Mr. Dodge, testifying on the second day of the House of Commons Standing Committee on Finance's hearings into the federal government's proposed tax on income trusts, said that while “limited evidence suggests income trusts can enhance market completeness and market efficiency” by making higher risk/return products available to investors, the tax benefits of the structure had convinced some companies to convert to trusts for tax reasons, even if the structure wasn't the best for them “from a business efficiency point of view.” He said that from this standpoint, “The tax system was actually creating inefficiencies in the market.”

“[The trust structure] is definitely not appropriate [for companies] in areas where reinvestment and innovation are key,” he said. He suggested that the inefficiencies caused by such conversions constrained productivity of the companies involved, and that this would “eventually” erode the potential for productivity growth in the broader economy.

However, he acknowledged, “the Bank has done no specific research” on the impact of the trust structure on Canadian economic growth or productivity. “I'm speaking here on the basis of general principles,” he said.

Mr. Dodge was the biggest name on a high-profile list of witnesses testifying to the committee Thursday. The list included Manulife Financial president and chief executive Dominic D'Alessandro, economist Yves Fortin and BMO Capital Markets analyst Gordon Tait, as well as several well-known names from Canada's investment community and accounting profession.

The committee held its first day of hearings Tuesday. Finance Minister Jim Flaherty kicked off that lively session, in which he staunchly defended his tax plan and dismissed suggestions that he exempt energy trusts and/or extend the date that the tax would take effect beyond the planned 2011.

Mr. Dodge supported the government's efforts to remove the tax advantages of the trust structure, arguing that companies shouldn't select a business structure based on tax benefits. “You want to pick a structure that allows capital to be allocated to its most efficient use,” he said.

While he allowed that companies whose business is based on running down an existing asset — such as an oil well or a mine, for example — might not need reinvestment or innovation and therefore might find the trust structure the most efficient model, “In any other business . . . the income trust structure is not the appropriate structure to maximize the efficiency of capital.”

“It is absolutely critical that the tax system provides a level playing field,” Mr. Dodge said.

“Years ago, we should have realized that we had a bias here that could create a problem. But better late than never.”

Several other witnesses agreed that the bias in the tax structure in favour of trusts is inappropriate.

“The tax system was not neutral,” said Kevin Dancey, president and chief executive of the Canadian Institute of Chartered Accountants. “The status quo was not an option.”

“The government's proposal is a significant step in the right direction,” he said.
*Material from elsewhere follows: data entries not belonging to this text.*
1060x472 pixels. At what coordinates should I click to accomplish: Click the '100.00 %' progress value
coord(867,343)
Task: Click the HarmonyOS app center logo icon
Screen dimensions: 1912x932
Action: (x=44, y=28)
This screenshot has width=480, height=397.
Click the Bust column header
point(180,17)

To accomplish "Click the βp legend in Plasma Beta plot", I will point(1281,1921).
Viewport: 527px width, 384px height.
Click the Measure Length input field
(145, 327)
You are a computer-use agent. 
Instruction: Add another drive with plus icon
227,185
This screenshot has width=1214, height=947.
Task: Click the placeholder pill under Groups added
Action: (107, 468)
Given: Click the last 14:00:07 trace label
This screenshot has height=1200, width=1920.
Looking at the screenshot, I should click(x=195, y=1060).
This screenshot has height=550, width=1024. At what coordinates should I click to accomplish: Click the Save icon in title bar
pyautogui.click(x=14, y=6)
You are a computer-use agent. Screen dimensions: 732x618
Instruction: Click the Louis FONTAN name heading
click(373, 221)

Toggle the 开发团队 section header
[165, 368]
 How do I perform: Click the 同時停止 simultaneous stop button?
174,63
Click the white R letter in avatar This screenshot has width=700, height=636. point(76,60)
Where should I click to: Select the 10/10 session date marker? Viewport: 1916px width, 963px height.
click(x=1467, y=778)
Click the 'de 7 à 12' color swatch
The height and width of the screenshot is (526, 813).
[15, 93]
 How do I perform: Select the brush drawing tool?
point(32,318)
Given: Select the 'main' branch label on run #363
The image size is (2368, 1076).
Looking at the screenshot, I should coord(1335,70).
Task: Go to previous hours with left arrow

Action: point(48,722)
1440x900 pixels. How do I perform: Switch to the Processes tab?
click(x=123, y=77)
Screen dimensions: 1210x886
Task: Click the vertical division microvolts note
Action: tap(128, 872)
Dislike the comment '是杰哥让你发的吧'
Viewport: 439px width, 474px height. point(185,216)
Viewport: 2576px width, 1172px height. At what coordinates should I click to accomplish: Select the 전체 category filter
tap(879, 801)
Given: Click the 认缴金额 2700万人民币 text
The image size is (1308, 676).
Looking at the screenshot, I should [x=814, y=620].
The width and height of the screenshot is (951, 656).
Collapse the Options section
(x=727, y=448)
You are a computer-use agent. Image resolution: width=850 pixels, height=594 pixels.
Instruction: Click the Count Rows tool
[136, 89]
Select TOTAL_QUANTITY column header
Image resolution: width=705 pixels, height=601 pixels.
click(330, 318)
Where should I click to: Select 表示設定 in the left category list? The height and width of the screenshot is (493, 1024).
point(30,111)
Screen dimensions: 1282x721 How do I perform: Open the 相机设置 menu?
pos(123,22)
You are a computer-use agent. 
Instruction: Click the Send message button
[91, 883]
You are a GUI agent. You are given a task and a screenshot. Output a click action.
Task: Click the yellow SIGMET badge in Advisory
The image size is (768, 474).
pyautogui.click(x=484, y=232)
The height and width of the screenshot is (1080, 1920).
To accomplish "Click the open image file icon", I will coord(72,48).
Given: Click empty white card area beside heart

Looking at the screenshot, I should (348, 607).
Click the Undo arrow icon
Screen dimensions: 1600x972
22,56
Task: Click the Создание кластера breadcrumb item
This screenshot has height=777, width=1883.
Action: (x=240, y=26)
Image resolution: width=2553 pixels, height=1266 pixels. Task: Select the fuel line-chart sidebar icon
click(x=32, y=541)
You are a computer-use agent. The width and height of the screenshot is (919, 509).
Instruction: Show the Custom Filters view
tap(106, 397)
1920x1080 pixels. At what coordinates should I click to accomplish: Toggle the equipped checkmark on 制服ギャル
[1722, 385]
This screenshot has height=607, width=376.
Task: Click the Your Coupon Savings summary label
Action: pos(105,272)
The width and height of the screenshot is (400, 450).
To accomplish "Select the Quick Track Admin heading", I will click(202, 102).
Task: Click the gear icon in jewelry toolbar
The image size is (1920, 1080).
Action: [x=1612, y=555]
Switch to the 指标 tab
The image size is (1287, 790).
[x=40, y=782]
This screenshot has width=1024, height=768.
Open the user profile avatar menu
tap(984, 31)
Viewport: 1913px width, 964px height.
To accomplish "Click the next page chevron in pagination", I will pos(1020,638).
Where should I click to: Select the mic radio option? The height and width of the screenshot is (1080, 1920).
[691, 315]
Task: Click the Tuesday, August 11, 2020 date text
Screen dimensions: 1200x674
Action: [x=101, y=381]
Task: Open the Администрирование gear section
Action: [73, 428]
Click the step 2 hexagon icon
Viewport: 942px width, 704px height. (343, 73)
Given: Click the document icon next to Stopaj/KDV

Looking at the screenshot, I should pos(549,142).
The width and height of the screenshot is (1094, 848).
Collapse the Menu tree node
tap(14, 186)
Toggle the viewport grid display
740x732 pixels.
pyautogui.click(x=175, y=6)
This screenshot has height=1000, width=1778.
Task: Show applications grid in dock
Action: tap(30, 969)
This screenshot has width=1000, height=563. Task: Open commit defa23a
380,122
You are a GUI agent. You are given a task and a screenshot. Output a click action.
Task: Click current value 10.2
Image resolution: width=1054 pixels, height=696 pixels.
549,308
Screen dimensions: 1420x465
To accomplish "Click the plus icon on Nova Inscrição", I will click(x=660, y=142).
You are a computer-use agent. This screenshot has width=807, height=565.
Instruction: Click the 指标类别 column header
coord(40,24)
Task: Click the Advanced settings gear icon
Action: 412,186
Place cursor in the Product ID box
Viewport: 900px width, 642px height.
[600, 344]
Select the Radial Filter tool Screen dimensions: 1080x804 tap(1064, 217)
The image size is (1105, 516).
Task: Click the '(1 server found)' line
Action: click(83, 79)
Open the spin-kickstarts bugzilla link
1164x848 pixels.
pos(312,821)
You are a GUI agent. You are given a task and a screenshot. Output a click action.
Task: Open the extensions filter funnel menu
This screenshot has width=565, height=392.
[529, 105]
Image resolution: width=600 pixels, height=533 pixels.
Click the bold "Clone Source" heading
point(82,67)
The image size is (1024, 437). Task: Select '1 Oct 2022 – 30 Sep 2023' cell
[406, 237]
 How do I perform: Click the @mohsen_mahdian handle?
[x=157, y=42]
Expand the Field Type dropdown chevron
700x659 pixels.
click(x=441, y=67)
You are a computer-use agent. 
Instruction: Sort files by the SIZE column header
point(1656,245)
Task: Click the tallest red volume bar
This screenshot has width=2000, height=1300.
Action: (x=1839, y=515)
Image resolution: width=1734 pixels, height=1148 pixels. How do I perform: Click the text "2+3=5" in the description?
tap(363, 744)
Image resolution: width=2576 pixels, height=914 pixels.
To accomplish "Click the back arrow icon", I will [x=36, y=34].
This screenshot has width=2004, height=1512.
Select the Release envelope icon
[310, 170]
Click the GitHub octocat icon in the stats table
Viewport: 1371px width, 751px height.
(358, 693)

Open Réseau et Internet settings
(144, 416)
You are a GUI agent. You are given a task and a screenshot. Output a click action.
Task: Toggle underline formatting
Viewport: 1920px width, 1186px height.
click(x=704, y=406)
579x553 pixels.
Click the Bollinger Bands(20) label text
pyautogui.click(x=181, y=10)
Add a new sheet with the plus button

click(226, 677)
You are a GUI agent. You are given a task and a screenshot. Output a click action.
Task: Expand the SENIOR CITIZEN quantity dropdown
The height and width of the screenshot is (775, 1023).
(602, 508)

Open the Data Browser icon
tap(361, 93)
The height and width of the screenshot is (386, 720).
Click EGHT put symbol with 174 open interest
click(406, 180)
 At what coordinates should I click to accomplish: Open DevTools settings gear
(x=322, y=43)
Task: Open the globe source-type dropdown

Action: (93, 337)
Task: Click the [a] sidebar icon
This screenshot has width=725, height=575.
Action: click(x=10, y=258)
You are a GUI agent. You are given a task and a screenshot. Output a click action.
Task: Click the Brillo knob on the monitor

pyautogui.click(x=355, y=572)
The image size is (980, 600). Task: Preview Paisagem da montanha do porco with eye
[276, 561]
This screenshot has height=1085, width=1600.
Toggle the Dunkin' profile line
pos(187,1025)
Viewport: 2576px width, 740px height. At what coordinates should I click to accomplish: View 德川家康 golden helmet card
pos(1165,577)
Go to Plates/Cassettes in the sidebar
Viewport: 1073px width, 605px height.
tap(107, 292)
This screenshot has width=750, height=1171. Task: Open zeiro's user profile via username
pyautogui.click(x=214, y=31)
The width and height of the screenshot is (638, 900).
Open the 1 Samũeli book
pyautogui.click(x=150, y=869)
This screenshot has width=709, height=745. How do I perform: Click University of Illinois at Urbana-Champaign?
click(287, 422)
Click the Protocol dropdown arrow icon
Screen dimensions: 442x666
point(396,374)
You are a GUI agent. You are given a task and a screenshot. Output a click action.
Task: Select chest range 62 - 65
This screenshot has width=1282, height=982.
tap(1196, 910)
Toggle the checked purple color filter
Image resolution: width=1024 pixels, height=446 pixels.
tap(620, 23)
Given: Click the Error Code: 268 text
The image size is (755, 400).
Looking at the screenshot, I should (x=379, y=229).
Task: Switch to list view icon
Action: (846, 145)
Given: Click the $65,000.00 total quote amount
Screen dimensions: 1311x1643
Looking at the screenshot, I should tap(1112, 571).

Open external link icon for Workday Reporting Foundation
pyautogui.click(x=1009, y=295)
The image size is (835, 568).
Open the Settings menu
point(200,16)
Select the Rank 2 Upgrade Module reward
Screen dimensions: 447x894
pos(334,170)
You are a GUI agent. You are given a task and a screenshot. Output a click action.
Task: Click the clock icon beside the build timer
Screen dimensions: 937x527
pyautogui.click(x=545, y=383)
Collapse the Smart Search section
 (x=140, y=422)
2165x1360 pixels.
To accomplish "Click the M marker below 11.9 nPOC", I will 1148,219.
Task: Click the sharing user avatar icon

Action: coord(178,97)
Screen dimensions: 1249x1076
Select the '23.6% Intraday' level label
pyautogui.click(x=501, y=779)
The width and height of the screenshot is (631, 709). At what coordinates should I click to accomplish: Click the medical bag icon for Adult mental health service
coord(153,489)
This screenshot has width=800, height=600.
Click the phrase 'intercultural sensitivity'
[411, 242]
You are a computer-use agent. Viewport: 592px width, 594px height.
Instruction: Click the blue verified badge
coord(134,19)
Mr. D'Alessandro of Manulife agreed that many companies were converting to trusts for the wrong reasons, and adopting a structure that discouraged reinvestment of capital. But he noted that many companies, including in the financial sector where Manulife operates, management and boards were under increased pressure to hive off parts of their company that looked attractive under a trust model. He noted that many parts of Manulife's operations fit this description.

“We would all, in time, have faced tremendous pressure to break up our businesses,” he said.